X-Message-Number: 12442
References: <>
Date: Mon, 20 Sep 1999 09:03:13 -0700
From: "Joseph J. Strout" <>
Subject: Re: freezing and fixation of rat cerebral cortex

>From: Doug Skrecky <>
>Subject: freezing and fixation of rat cerebral cortex

>Title
>  A comparative fine
>  structure study of rat cerebral cortex following ultra-rapid
>  freezing and conventional chemical fixation procedures.

>  ... Although these
>  morphological differences are minimal, there can be no question of the fact
>  that ultra-rapid-freeze followed by freeze-substitution is morphologically
>  superior to chemical fixation alone. Ultra-rapid-freeze, 
>eventually utilizing
>  other substitution agents than osmium tetroxide, will offer several
>  advantages and should be particularly useful for investigators involved in
>  cytochemical and immunochemical methods.

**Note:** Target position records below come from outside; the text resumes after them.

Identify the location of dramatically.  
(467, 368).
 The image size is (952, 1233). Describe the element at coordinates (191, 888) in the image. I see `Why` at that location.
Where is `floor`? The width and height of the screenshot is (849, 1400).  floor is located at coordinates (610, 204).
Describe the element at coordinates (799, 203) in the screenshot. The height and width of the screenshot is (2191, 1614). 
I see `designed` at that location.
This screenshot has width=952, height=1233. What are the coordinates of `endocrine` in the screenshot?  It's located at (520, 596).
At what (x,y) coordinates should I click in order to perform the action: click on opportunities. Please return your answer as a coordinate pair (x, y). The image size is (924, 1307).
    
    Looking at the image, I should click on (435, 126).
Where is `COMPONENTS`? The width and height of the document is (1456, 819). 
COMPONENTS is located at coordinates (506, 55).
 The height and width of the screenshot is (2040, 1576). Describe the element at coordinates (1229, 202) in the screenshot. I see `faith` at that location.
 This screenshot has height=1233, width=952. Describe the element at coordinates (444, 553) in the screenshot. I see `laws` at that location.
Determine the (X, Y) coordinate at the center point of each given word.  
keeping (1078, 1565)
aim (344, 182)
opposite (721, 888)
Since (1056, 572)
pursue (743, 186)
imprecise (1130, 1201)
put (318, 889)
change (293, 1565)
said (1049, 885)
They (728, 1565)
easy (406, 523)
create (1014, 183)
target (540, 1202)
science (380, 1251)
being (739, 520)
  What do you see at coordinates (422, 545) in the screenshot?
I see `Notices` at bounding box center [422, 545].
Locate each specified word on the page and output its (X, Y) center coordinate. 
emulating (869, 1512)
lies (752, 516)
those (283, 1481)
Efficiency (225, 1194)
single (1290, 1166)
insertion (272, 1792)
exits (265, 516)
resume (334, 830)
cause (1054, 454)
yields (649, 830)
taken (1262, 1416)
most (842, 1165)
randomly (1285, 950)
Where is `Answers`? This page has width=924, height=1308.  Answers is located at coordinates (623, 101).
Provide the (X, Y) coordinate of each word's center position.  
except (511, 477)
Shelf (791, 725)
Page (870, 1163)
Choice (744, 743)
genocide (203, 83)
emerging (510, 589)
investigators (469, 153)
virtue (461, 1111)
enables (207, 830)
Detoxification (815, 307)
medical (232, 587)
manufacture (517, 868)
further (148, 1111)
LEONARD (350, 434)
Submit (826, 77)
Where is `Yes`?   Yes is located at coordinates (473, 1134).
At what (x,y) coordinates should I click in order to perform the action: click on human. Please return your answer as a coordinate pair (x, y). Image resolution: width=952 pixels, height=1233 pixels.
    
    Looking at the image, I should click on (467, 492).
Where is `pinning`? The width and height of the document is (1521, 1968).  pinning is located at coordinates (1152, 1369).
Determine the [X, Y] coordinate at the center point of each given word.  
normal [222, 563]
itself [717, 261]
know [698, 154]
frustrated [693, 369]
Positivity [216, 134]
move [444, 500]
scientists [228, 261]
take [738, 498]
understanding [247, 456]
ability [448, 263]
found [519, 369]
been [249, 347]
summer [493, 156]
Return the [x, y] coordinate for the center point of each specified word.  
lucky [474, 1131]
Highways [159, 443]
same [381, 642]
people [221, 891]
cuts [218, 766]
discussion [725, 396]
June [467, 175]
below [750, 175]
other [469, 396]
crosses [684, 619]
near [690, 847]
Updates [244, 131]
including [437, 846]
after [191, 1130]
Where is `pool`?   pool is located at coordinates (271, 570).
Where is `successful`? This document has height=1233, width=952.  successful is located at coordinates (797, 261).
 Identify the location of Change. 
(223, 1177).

Just so everybody's clear: the "slam-freezing" technique they're 
talking about here involves cooling a copper block to liquid helium 
temperature, then taking a small amount of tissue, and literally 
slamming it against the block.  It freezes almost instantly.  But it 
only works for small bits of tissue.

This is an encouraging bit, though:

>  Cellular and organelle morphological differences
>  were minor beyond the general 'smoothness' of membranes and a more intense
>  background, electron density found in tissue prepared by rapid-freeze. Of
>  particular interest was the practically identical images found in the four,
>  chemical techniques not preceded by ultra-rapid freezing.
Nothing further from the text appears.